Vi racconto una cosa che mi è successa in questi giorni e che mi ha dato molto da riflettere. Succede che ad un certo punto vengo contattata su Linkedin da una persona che ha visto i contenuti che scrivo in lungo e in largo per il web, che deve lanciare un prodotto, che ha bisogno di persone che collaborino con il suo progetto e che scrivano, udite udite, in italiano e in inglese. Bello, dico subito io.
La persona si lancia in complimenti che riguardano il mio modo di scrivere, di presentare le cose e, sostanzialmente, di comunicare.
Dopo qualche scambio su Linkedin, la discussione si sposta su email private. A me comincia a sembrare che non si stia parlando del nodo centrale “che tipo di collaborazione è”. Così ad un tratto chiedo spiegazioni, ma la risposta non è certamente quella che mi aspettavo. Mi viene spiegato meglio che, nel caso in cui mi facesse piacere, dovrei (forse sarebbe meglio dire potrei) scrivere dei post in italiano e in lingua inglese, perché il pubblico sarebbe internazionale; mi viene ricordato che, sempre nel caso in cui mi facesse piacere, potrebbe essere una bella avventura. Comunque questa cosa l’avevo già capita.

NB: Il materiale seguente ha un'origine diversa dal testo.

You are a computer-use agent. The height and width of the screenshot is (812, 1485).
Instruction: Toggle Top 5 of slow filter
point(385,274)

Così rispondo, un po’ più chiaramente, che a me fa piacere (visto che c’è tanto interesse per il mio status psicologico nei confronti di questa cosa) e chiedo apertamente quali sono i termini di questa collaborazione, visto che stiamo parlando di un’operazione commerciale, volta a pubblicizzare un prodotto. Silenzio.

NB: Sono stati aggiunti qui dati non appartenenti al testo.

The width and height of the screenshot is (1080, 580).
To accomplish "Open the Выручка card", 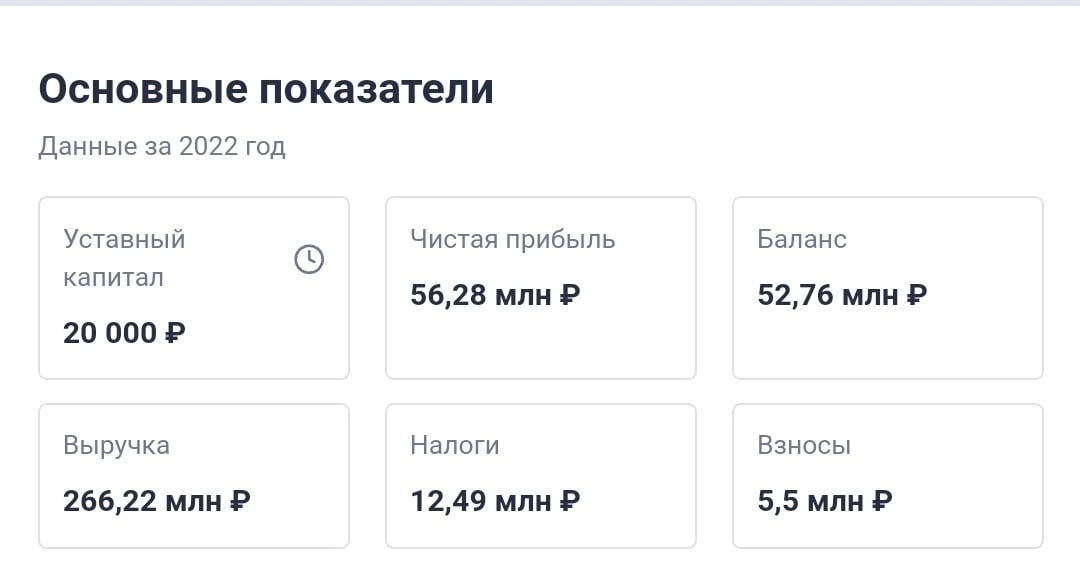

Non ho più ricevuto risposte.
Ora, magari è un caso. Hanno chiuso il progetto o hanno pensato che non fossi poi così felice di collaborare con loro, ma questa cosa mi ha fatto riflettere.
E’ chiaro, su Linkedin e sui vari portali dove scrivo di me, che i contenuti non li scrivo solo esclusivamente perché mi fa piacere, questo in fondo (e neanche tanto) è il mio mestiere. Mi fa piacere scrivere su Matte da Leggere, ma quel blog è stato fatto per il piacere personale di due persone (me e Carla) che volevano scrivere della propria passione. Sulle cose mie posso fare quello che voglio, anche scrivere aggratis (aggratis mi aggrada). E questo non vuol dire che su una cosa propria, fatta per passione, non si possa costruire anche un business plan che vada avanti nel tempo.
Certamente se il business plan ce lo hai tu per un progetto commerciale non puoi chiedere di fare qualcosa di gratis chiamandola collaborazione.
Comunque è stato un piacere. Ci hai provato.